Toplumun haklarını ortadan kaldırdılar
Gelinen noktada artık tuzun koktuğunu ifade eden Bakırhan, “Yargıtay’ın bu tutumu biz demokrasiye inanmıyoruz, Anayasal düzeni reddediyoruz demenin itirafıdır. Bu başkaldırı ve darbe teşebbüsüne karşı AİHM ve AYM kararlarının bir an önce uygulanması gerekiyor. Bu durumun gelişmediği her an, ülkedeki istikrarsızlık ve kurumsal çürüme derinleşecektir. Demokrasi nefreti ile dolup taşanların, ‘devlet biziz’ sanrıları ile yatıp kalkanların varacağı son durak toplumun haklarını ortadan kaldırmaktır” dedi.

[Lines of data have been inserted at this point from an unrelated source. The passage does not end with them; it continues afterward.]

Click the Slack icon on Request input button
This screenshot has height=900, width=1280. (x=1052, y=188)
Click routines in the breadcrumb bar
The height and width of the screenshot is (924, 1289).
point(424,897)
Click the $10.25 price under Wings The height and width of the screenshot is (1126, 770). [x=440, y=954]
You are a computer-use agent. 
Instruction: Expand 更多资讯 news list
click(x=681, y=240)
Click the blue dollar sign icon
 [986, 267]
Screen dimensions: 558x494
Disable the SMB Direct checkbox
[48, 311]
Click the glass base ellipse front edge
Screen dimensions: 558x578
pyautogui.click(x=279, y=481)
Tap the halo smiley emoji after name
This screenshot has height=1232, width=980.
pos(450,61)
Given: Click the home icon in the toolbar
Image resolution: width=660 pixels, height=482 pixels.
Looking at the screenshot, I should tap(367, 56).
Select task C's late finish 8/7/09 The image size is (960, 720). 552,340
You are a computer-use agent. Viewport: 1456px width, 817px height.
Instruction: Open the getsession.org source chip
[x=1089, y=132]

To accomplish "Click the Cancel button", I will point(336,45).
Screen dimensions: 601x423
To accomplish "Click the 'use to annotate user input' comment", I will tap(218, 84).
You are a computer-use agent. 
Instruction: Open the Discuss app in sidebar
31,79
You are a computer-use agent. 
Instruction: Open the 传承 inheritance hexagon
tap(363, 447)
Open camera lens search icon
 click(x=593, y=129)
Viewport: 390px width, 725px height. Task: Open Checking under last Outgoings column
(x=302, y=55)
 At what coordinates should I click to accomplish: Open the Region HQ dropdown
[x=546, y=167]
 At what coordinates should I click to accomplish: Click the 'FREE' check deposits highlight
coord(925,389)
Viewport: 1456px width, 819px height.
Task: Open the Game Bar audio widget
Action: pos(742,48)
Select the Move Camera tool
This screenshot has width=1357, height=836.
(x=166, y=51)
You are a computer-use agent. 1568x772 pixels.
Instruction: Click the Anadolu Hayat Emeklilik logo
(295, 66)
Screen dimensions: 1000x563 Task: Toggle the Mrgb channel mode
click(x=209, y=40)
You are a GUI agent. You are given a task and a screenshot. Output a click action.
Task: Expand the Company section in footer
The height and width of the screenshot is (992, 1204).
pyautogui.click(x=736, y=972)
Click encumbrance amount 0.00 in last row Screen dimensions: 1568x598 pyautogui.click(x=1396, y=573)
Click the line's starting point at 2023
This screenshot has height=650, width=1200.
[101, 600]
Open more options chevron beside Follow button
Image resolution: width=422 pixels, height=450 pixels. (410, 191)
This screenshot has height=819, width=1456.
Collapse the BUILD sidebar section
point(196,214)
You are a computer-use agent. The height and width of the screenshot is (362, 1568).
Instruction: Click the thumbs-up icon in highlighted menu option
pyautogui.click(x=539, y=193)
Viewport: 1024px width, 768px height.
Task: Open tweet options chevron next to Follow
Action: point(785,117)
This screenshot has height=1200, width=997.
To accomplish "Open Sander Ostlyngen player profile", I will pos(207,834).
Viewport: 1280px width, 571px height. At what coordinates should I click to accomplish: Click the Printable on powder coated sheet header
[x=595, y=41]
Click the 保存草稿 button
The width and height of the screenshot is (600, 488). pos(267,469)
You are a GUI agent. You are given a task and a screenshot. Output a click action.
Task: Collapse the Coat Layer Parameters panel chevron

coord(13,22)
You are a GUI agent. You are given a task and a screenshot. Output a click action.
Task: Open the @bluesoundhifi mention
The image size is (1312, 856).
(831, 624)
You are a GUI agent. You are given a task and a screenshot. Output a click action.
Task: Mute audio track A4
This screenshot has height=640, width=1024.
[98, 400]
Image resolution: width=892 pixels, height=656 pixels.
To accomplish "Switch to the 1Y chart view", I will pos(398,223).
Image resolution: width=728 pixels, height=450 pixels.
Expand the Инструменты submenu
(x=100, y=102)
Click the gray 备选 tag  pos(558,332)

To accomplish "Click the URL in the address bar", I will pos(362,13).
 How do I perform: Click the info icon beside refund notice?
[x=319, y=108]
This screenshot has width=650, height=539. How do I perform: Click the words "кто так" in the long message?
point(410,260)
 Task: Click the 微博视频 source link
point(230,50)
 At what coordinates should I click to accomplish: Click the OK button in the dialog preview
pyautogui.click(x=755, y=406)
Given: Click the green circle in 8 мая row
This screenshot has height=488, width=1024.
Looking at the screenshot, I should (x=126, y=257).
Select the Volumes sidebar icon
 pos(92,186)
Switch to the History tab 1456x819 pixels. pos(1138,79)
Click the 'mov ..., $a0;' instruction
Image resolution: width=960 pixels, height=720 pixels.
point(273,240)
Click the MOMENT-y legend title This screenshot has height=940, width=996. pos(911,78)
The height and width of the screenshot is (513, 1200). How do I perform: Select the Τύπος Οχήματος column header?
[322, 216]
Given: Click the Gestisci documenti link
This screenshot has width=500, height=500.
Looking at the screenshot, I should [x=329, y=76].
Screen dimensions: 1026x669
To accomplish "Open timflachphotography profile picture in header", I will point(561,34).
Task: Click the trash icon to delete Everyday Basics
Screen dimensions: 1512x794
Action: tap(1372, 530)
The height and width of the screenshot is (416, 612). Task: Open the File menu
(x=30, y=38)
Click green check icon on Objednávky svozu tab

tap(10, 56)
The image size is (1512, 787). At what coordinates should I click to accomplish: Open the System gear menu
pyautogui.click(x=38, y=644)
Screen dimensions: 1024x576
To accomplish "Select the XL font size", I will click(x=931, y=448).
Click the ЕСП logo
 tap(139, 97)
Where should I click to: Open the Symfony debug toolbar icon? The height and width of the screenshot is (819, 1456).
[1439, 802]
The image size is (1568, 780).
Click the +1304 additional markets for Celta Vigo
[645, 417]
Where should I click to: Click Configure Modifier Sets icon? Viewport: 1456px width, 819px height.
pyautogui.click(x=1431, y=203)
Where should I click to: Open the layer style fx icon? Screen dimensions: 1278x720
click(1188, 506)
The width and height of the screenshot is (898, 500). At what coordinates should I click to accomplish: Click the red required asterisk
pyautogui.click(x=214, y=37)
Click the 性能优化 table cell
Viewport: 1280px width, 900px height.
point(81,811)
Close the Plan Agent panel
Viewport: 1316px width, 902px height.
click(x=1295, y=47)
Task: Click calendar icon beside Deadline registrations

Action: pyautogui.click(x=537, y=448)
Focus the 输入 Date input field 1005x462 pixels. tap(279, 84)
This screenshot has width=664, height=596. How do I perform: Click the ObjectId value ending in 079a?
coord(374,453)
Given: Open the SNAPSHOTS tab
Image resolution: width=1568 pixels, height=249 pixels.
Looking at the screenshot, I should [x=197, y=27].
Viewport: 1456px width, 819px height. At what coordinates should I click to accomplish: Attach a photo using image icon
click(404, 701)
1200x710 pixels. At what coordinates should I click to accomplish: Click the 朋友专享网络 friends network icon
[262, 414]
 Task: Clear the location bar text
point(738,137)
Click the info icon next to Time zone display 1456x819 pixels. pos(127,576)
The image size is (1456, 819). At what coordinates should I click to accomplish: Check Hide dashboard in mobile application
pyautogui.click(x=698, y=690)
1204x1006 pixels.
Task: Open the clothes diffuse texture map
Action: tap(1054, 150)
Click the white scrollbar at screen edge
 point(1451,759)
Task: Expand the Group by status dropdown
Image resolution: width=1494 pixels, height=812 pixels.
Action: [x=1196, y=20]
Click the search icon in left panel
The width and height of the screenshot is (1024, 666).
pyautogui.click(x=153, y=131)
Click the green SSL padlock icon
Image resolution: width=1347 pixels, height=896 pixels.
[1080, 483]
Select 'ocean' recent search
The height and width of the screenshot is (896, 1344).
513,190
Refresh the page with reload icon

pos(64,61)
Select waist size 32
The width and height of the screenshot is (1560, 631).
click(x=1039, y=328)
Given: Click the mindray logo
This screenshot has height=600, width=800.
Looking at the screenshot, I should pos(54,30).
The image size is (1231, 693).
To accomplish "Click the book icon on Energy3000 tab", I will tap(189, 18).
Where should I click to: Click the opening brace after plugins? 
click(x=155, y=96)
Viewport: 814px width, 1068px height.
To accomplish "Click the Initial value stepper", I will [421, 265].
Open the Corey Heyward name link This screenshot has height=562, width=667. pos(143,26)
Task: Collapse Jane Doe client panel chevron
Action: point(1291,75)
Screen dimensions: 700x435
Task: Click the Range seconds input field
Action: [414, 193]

Atalay kararı derhâl uygulanmalı
Siyasi parti tarihleri boyunca darbelere karşı mücadele ettiklerini ifade eden Bakırhan, ” Bu darbeci zihniyeti çok iyi bilir, tanırız. Bu zihniyetin ancak demokrasiden, insan haklarından, barıştan yana olan siyasal ve toplumsal muhalefetin birlikte ve güçlü mücadelesi ile yenileceğini de biliyoruz. Darbenin panzehiri daha fazla demokrasi, daha fazla adalet ve özgürlüktür. Anayasa Mahkemesi’nin Can Atalay kararı derhal uygulanmalı. Hapishanelerdeki tüm siyasi tutsak yoldaşlarımız derhal serbest bırakılmalıdır” dedi.
Meclis’e çağrı
Bakırhan son olarak Meclis’e çağrı yaparak, “Gelin hep birlikte, hukuk sistemini, Anayasayı ve yasaları yeniden ele alıp bu ülkede adalet, demokrasi ve barışı tesis edelim. Meclis’i ve Meclis Başkanlığı’nı bu darbe teşebbüsüne karşı tutum almaya çağırıyoruz” dedi.